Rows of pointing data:

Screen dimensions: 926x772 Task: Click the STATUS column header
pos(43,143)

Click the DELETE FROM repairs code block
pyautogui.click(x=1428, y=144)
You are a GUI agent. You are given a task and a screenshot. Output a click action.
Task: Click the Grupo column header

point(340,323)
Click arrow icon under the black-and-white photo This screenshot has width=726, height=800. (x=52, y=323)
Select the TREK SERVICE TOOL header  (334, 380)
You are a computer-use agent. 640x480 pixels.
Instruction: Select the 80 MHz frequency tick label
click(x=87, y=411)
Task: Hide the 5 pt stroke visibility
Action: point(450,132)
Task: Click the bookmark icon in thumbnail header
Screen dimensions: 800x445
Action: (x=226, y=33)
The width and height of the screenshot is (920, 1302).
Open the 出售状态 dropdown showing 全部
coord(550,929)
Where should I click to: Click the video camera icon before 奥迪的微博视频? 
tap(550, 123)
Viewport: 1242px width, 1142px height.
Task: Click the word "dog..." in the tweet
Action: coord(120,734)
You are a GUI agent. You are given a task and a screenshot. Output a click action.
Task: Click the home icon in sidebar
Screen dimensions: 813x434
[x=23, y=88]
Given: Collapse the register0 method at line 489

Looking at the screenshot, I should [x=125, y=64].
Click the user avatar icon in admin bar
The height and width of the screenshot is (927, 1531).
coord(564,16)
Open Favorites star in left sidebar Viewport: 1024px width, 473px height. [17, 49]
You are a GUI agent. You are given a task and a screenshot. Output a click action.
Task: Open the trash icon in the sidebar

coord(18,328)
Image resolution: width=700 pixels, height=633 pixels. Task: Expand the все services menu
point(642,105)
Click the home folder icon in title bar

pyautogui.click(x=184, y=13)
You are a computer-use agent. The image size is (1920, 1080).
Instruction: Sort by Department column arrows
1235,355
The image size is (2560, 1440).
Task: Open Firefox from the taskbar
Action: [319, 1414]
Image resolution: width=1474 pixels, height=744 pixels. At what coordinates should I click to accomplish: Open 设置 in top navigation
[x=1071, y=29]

Problem requirements
Rewrite the listing above as a numbered list, starting with its first line and going on through the line with "Action: point(450,132)". Leave out the blank lines.

Output for this task
1. Screen dimensions: 926x772 Task: Click the STATUS column header
2. pos(43,143)
3. Click the DELETE FROM repairs code block
4. pyautogui.click(x=1428, y=144)
5. You are a GUI agent. You are given a task and a screenshot. Output a click action.
6. Task: Click the Grupo column header
7. point(340,323)
8. Click arrow icon under the black-and-white photo This screenshot has width=726, height=800. (x=52, y=323)
9. Select the TREK SERVICE TOOL header  (334, 380)
10. You are a computer-use agent. 640x480 pixels.
11. Instruction: Select the 80 MHz frequency tick label
12. click(x=87, y=411)
13. Task: Hide the 5 pt stroke visibility
14. Action: point(450,132)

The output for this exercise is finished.